- TASK STATEMENT -
Images in the records should be skipped while the rest is transcribed verbatim.

Stored items:
= = =
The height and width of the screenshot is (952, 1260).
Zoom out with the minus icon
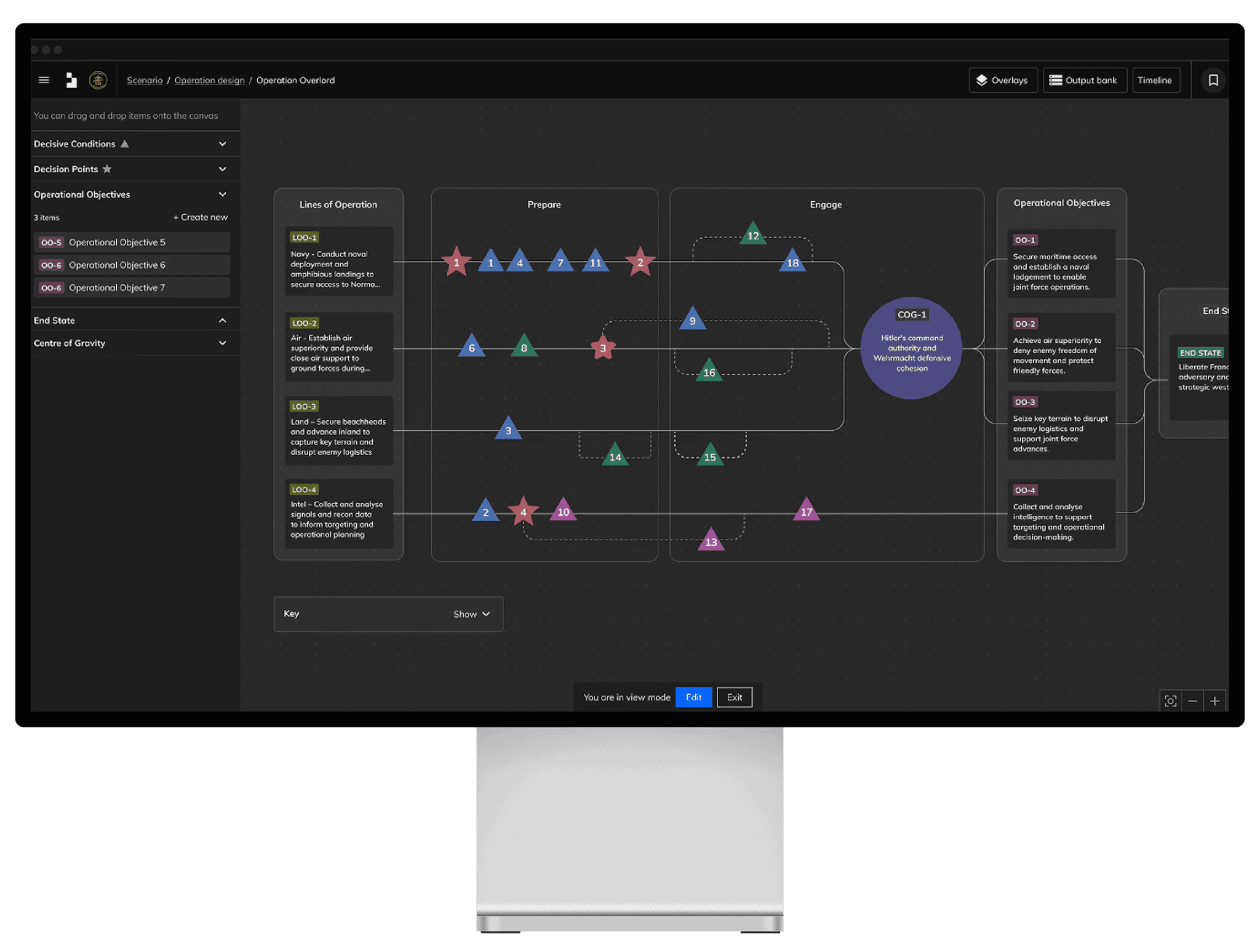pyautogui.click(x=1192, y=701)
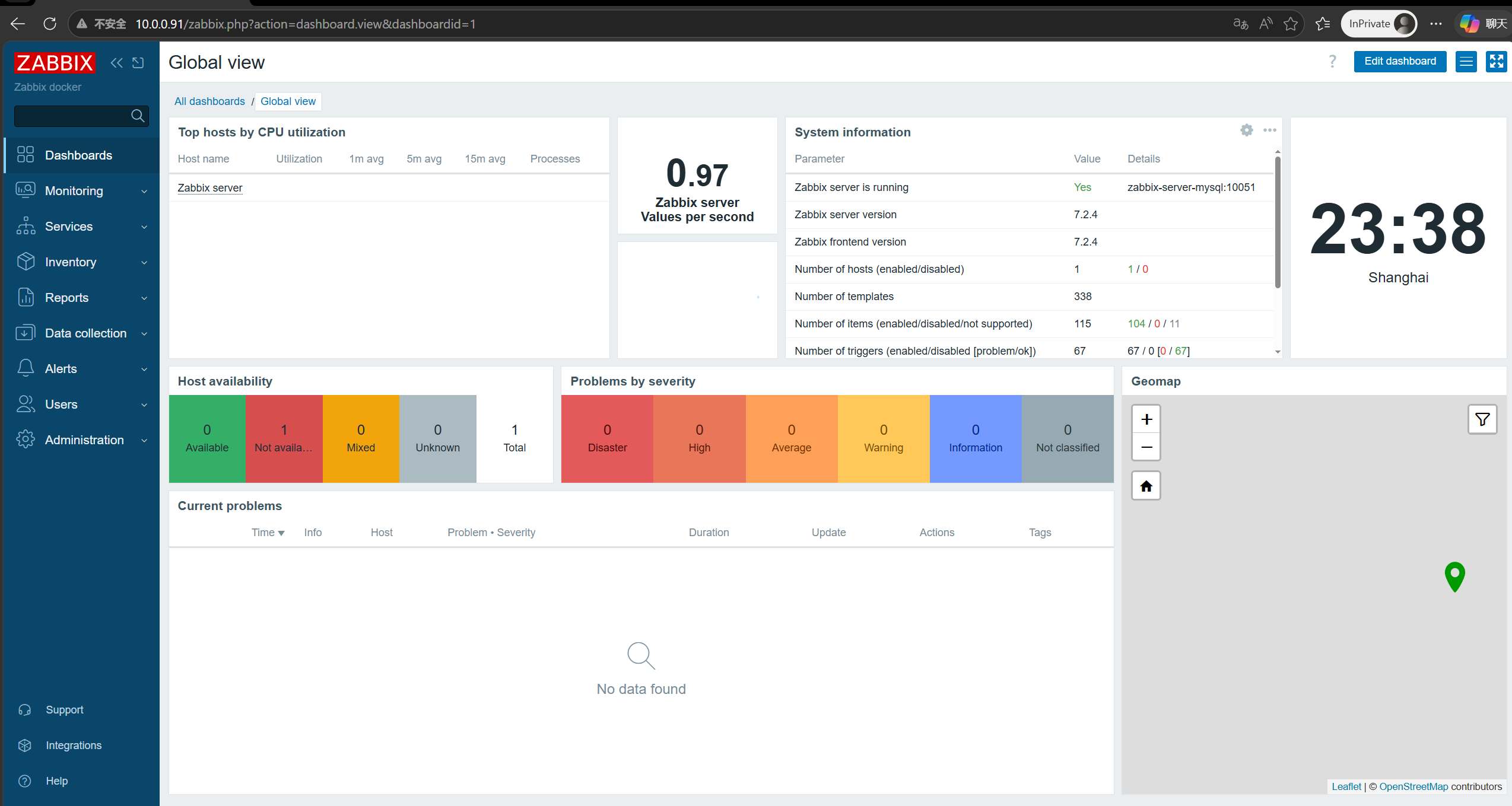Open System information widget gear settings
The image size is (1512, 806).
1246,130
= = =
- ANSWER SPACE -
The height and width of the screenshot is (952, 1260).
Zoom out with the minus icon
pyautogui.click(x=1192, y=701)
Open System information widget gear settings
The image size is (1512, 806).
1246,130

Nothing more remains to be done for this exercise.